• [PROBLEM DETAILS]:
Change "image size" to "screenshot size" in the part of the items that opens with the line containing "Identify the location of lock-icon." and runs through the end of the items. Give back only that part, unchanged otherwise, and leave the pictures out.

##### PROVIDED INFORMATION

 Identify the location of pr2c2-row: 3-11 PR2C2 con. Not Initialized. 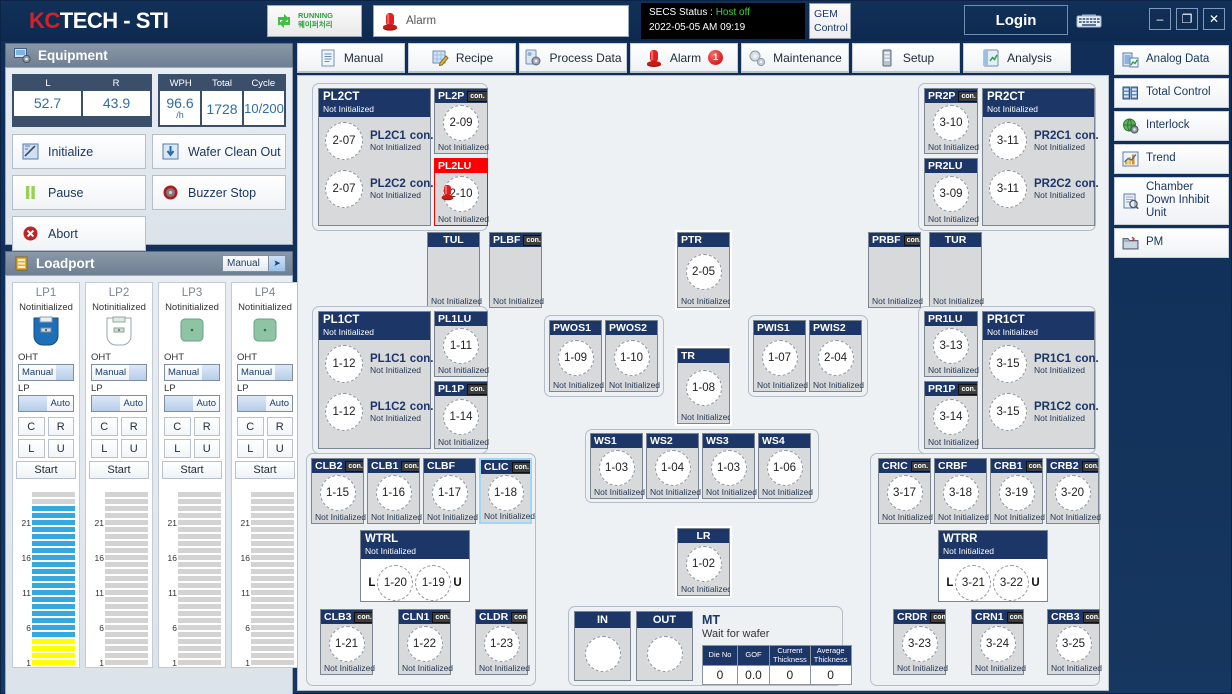
(1041, 184).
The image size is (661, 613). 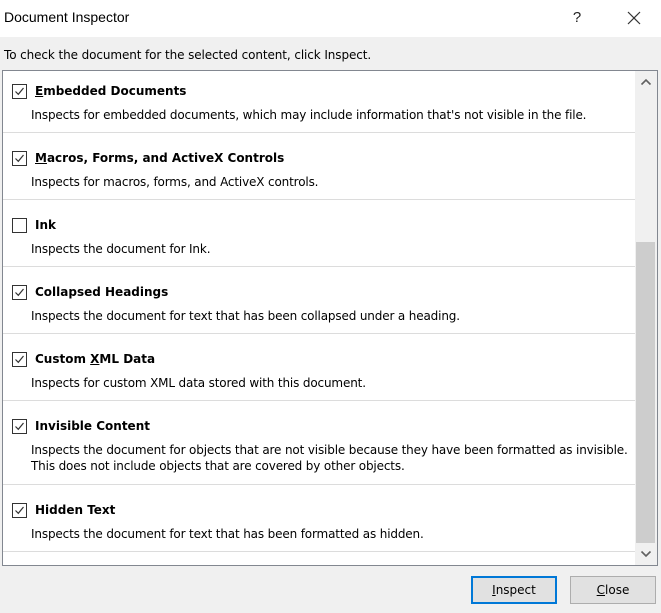 I want to click on close-button: Close, so click(x=613, y=590).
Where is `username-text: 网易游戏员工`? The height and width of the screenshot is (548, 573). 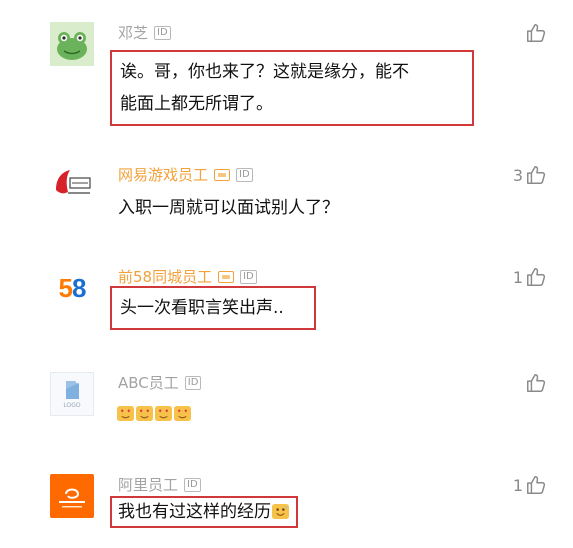
username-text: 网易游戏员工 is located at coordinates (164, 175).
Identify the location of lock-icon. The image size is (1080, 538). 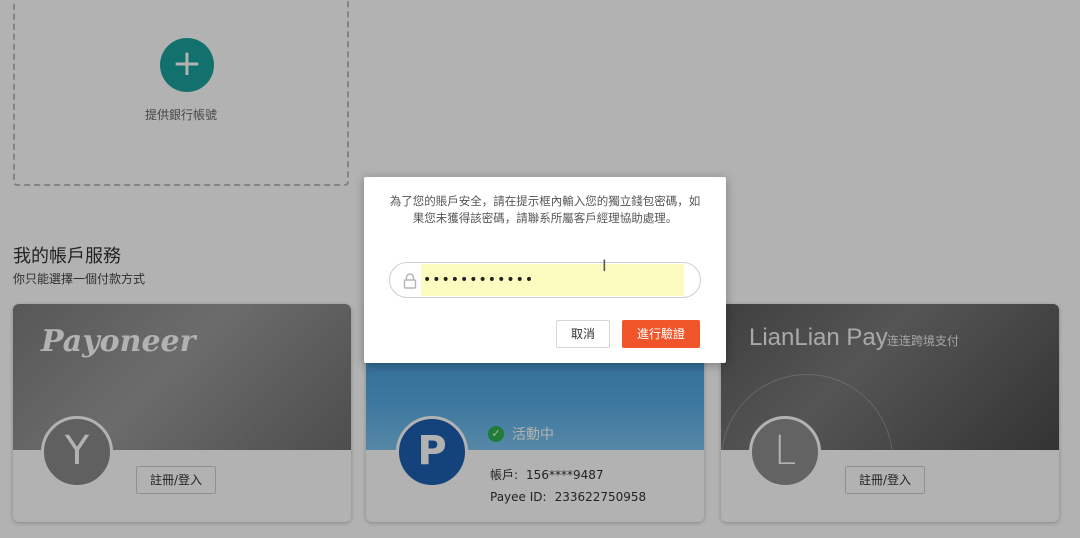
(410, 281).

##########

• [ANSWER TO THE PROBLEM]:
Identify the location of lock-icon. The screenshot size is (1080, 538). 
(410, 281).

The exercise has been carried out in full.